PAGE EXCERPT >>
++++
Campus & community, Campus news

At Berkeley’s Campanile, love is in the air

By Gretchen Kell

Not everyone can hear them, but wedding bells ring in the Jane K. Sather Campanile. The iconic tower, now 100 years old, has a history of attracting couples to its airy, head-in-the-clouds observation deck to say “Yes!” and “I do!”

“You’re above everything,” says Lilyanne Clark, a UC Berkeley Visitor Services staff member who, as part of her job, helps facilitate Campanile marriage proposals and weddings. “People love the university and feel the same way I do about the tower: It’s special.”

Visitor Services has no formal log of how many proposals have happened there — many take place quietly, without the office’s assistance. Staffers estimate they’ve helped arrange about a dozen engagements and two weddings in the tower in the past 20 years. As for the Campanile’s recently renovated esplanade, between 12 and 15 couples tie the knot there each year.

Alumni Joey Wong and Grace Lean will marry beneath the tower in March 2015. (Photo by Jenny Dee Photography)

Alumni Joey Wong and Grace Lean chose the esplanade for their outdoor wedding in March, an image of the Campanile for the invitations and free tickets to the tower for their guests. Wong, who works at the College of Chemistry, says he has fond memories of “early morning walks toward campus with the Campanile half-covered in fog and bells playing.”

“The Campanile can be seen from miles away and will serve as a great beacon for our guests,” adds Lean, an employee at a biotech firm. In the 1960s, the Campanile was special to her uncle, who will officiate at the wedding. A Stanford University student at the time, he and his future wife, then a student at Berkeley, chose the Campanile as their meeting spot. On the esplanade, “they would sit under the trees,” says Lean, “and talk for hours.”

Campanile love stories run the gamut, from a fiancée-to-be who overslept while her boyfriend waited in the tower to propose, alongside friends in taffeta and tuxedos, to a student who held out on her boyfriend’s proposal until she could get him to the tower and fulfill her dream of saying “yes” on the observation deck.
++++
INFORMATION SHOWN >>
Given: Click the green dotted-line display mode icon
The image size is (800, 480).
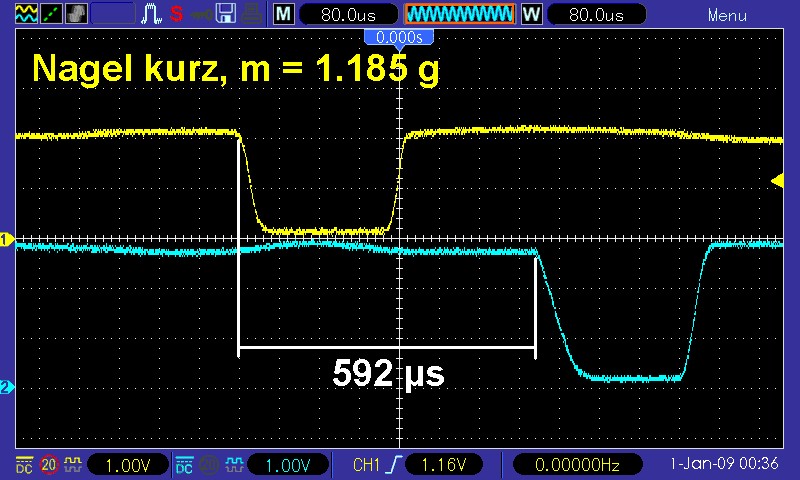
++++
TASKS TO CARRY OUT >>
1: Reproduce the Campanile article word for word, starting at "Not everyone can" and ending at "there each year.".
2: According to the Campanile article, how many couples marry on the esplanade each year?
3: List everything the Campanile article says Joey Wong and Grace Lean chose for their wedding.

ANSWER LIST >>
1:
Not everyone can hear them, but wedding bells ring in the Jane K. Sather Campanile. The iconic tower, now 100 years old, has a history of attracting couples to its airy, head-in-the-clouds observation deck to say “Yes!” and “I do!”

“You’re above everything,” says Lilyanne Clark, a UC Berkeley Visitor Services staff member who, as part of her job, helps facilitate Campanile marriage proposals and weddings. “People love the university and feel the same way I do about the tower: It’s special.”

Visitor Services has no formal log of how many proposals have happened there — many take place quietly, without the office’s assistance. Staffers estimate they’ve helped arrange about a dozen engagements and two weddings in the tower in the past 20 years. As for the Campanile’s recently renovated esplanade, between 12 and 15 couples tie the knot there each year.

2: Between 12 and 15 couples.

3:
- The esplanade for their outdoor wedding
- An image of the Campanile for the invitations
- Free tickets to the tower for their guests